Society can be governed only by general rules. Government cannot accommodate itself to every particular case, as it happens, nor to the circumstances of particular persons. It must establish general, comprehensive regulations for cases and persons. The only question is, which general rule, will accommodate most cases and most persons.

Depend upon it, sir, it is dangerous to open so fruitful a source of controversy and altercation, as would be opened by attempting to alter the qualifications of voters. There will be no end of it. New claims will arise. Women will demand a vote. Lads from 12 to 21 will think their rights not enough attended to, and every man, who has not a farthing, will demand an equal voice with any other in all acts of state. It tends to confound and destroy all distinctions, and prostrate all ranks, to one common level.

Study Questions

A. What sort of expectations do the authors of these documents have for those who will participate in the “self-governing” society they are creating? What groups or categories of people are to be included among the “self-governing citizens” of the new republic? What groups or categories appear to be excluded? What qualifications or attributes are required for citizenship? What is the relationship between virtue and republican citizenship? How is virtue to be measured? How is it to be promoted? What do these documents suggest about the complexity of America’s founding ideals and their application?

B. What is the relationship between citizenship and labor?
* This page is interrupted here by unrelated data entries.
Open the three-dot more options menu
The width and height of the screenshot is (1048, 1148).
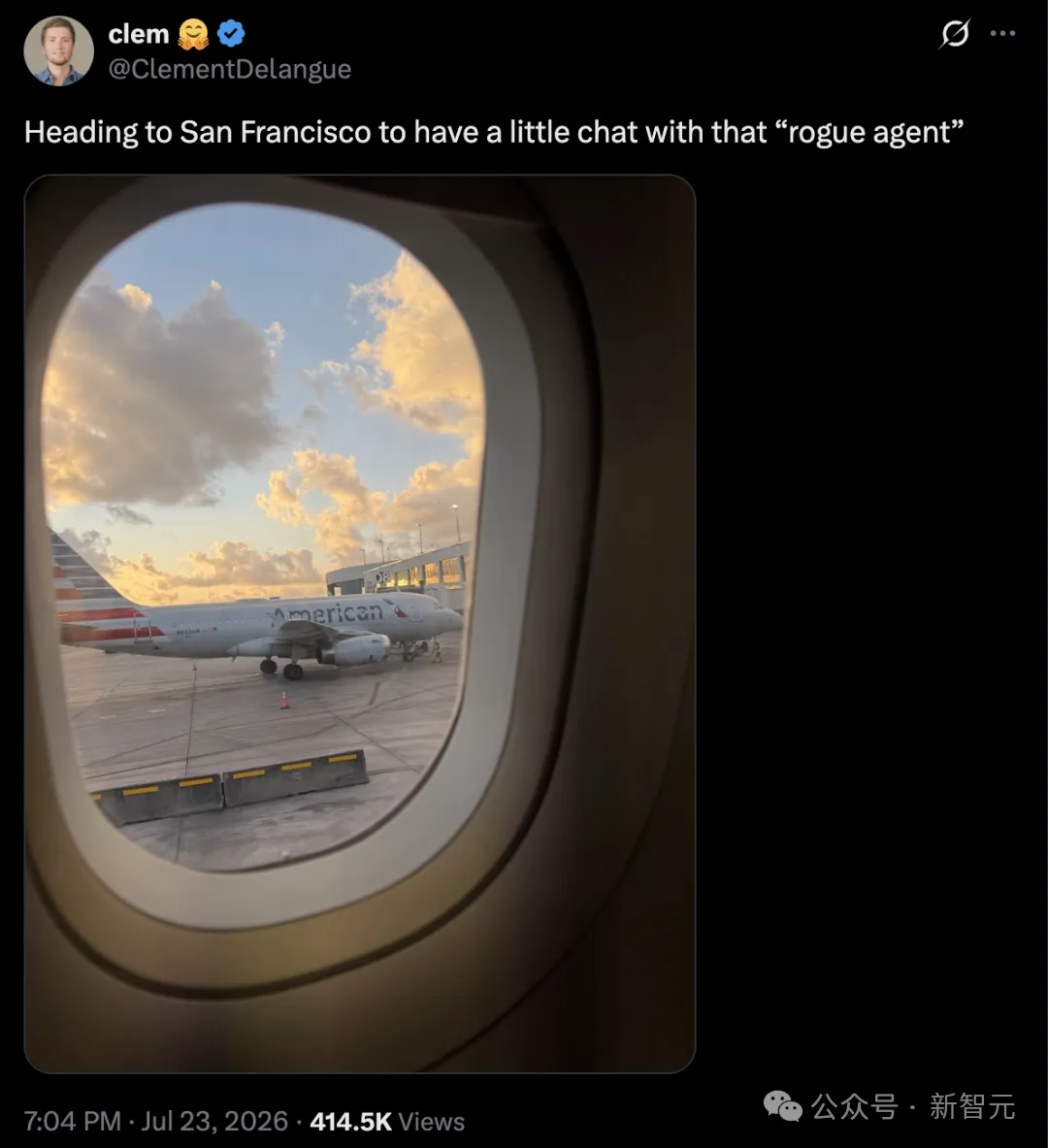pyautogui.click(x=1002, y=34)
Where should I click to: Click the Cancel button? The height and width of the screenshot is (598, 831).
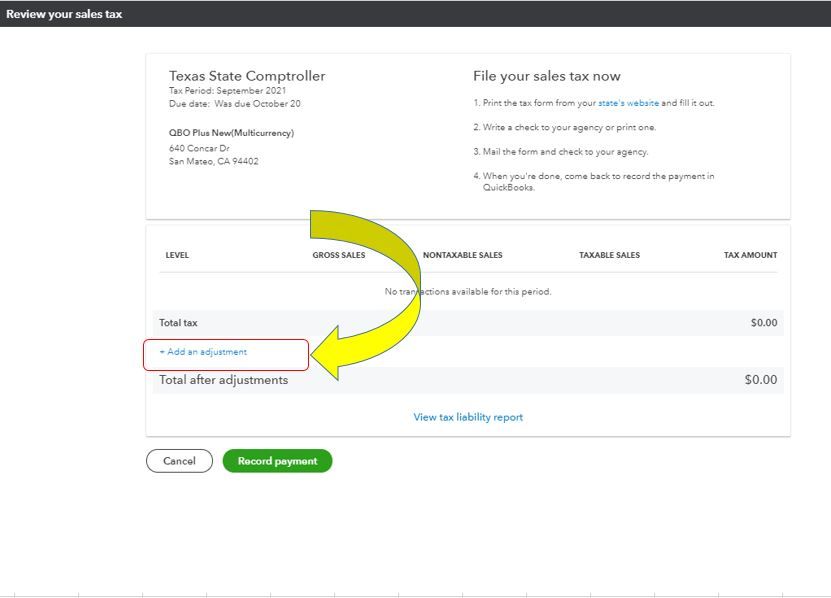[x=179, y=461]
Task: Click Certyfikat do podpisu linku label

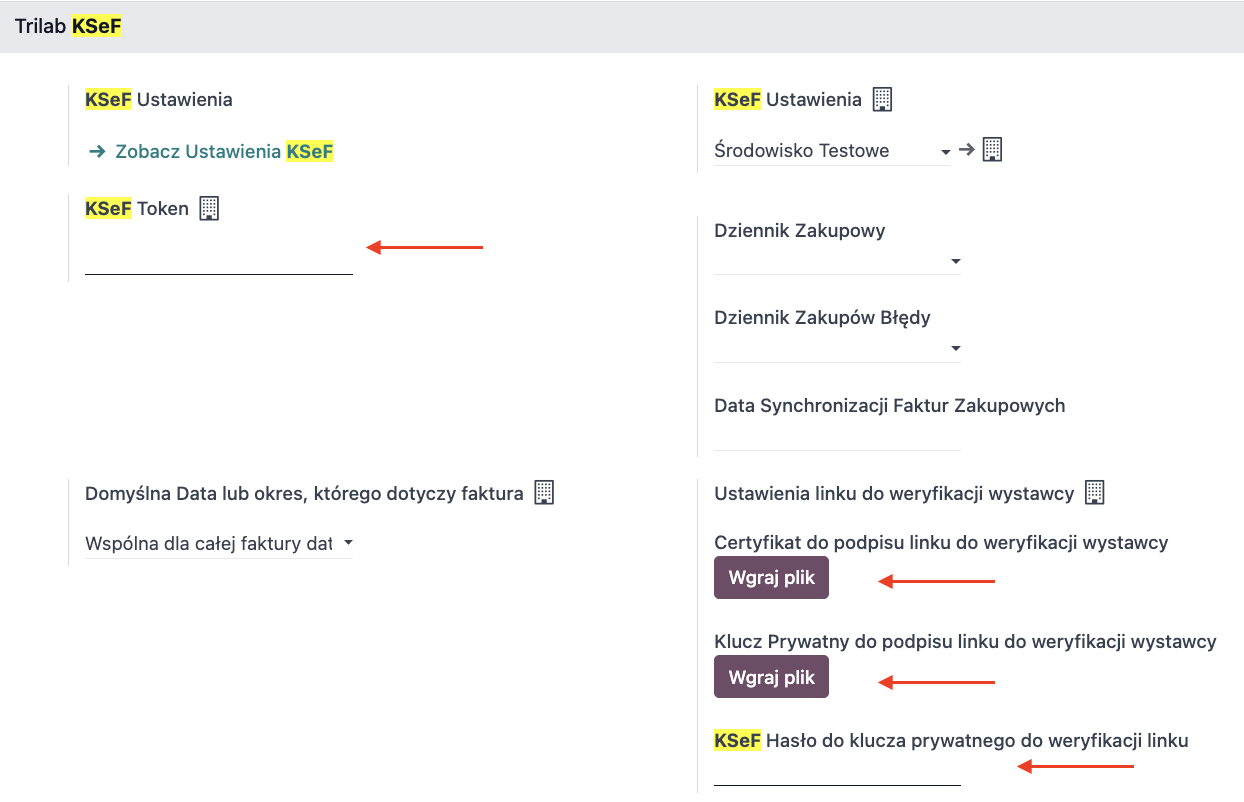Action: tap(941, 542)
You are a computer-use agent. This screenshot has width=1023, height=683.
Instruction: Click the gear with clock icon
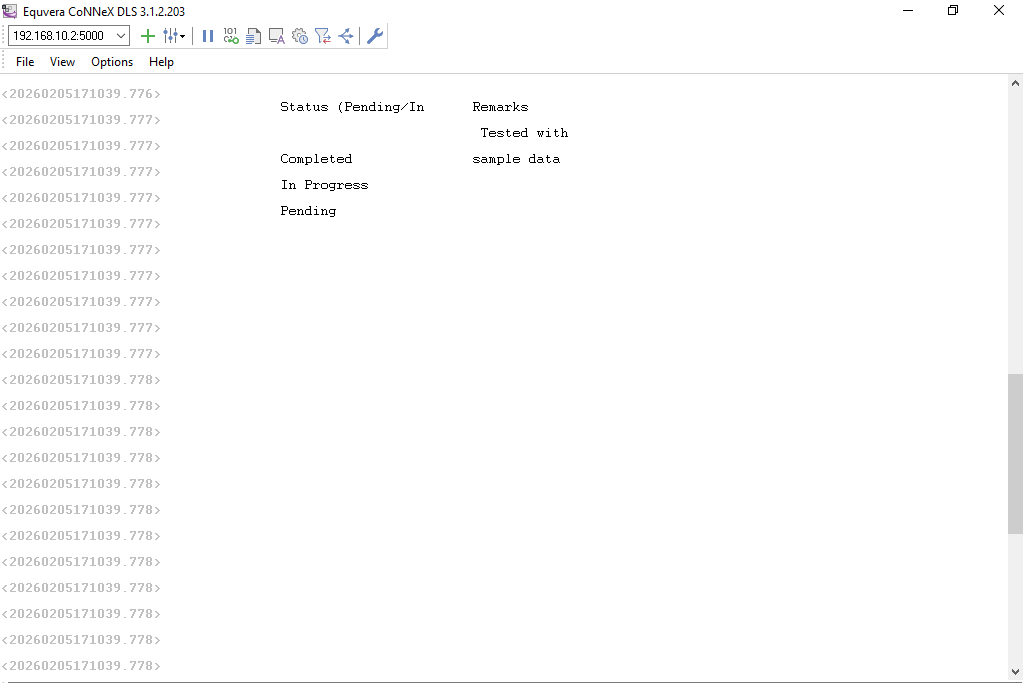click(x=300, y=36)
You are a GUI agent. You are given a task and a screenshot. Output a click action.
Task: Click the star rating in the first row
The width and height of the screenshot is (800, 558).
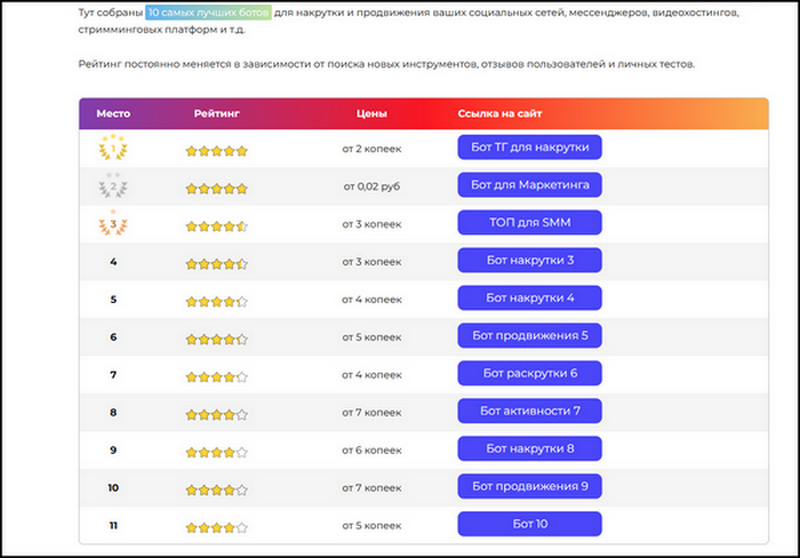pyautogui.click(x=216, y=151)
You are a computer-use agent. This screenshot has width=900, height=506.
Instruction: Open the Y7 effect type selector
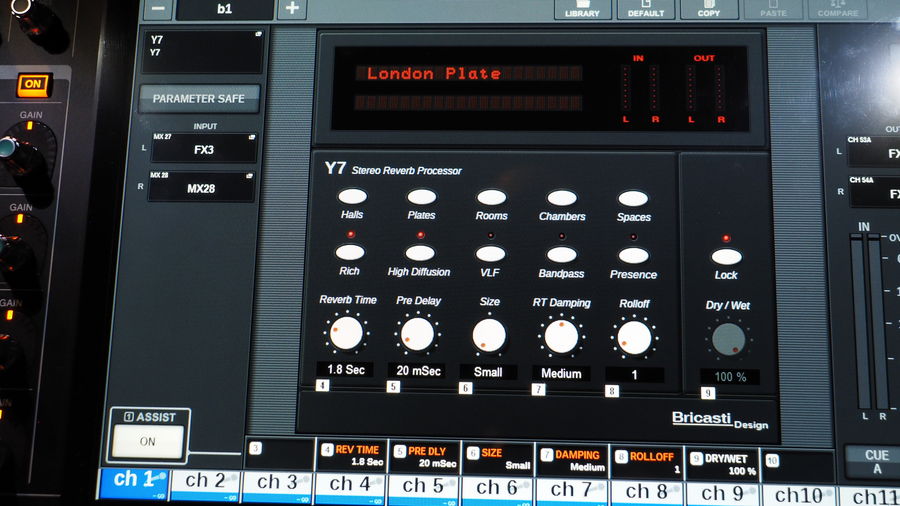tap(203, 51)
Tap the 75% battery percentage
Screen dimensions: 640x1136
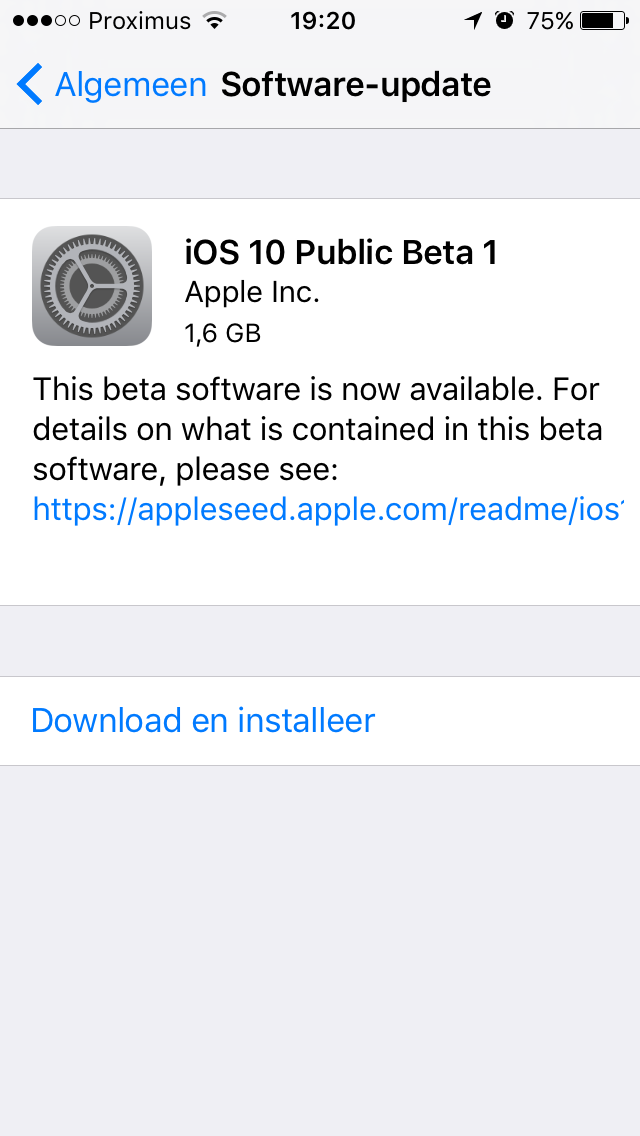550,21
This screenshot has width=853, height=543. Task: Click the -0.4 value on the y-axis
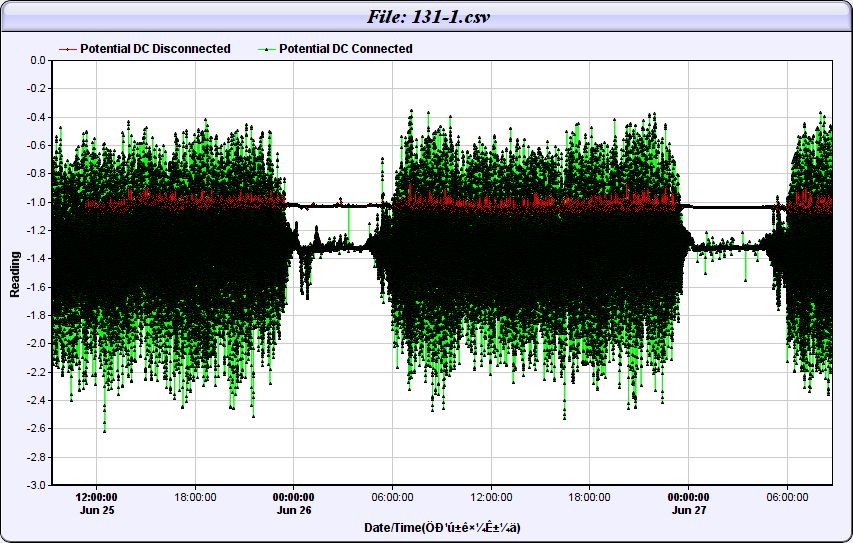pyautogui.click(x=36, y=117)
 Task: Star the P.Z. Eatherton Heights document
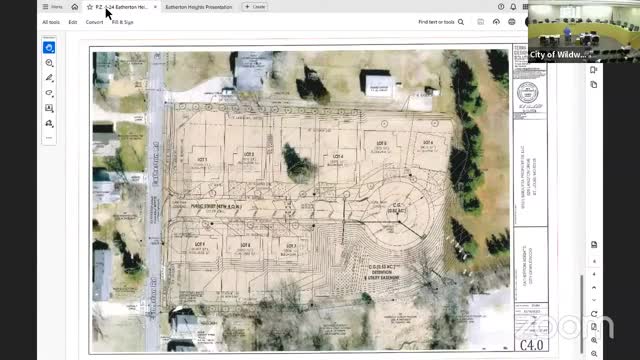coord(90,7)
Where else do we see the concern for national virtue raised as a matter of political consequence?

C. How does the discussion of citizenship, and the understanding of the groups included in that concept, compare to that in other periods of American history?

Footnotes

  1. Lord John Murray (1730 – 1809), Earl of Dunmore, last Royal governor of Virginia, who reportedly duped the residents of Williamsburg into leaving their powder supplies unguarded (allowing them to be taken for the crown), and who infamously issued a proclamation promising freedom to any slave belonging to a Patriot who would abandon their master and fight for the British.
  2. Government by mob rule
  3. Adams is apparently quoting the second century Stoic philosopher Hierocles, although in the eighteenth century his fragments were attributed to earlier philosophers.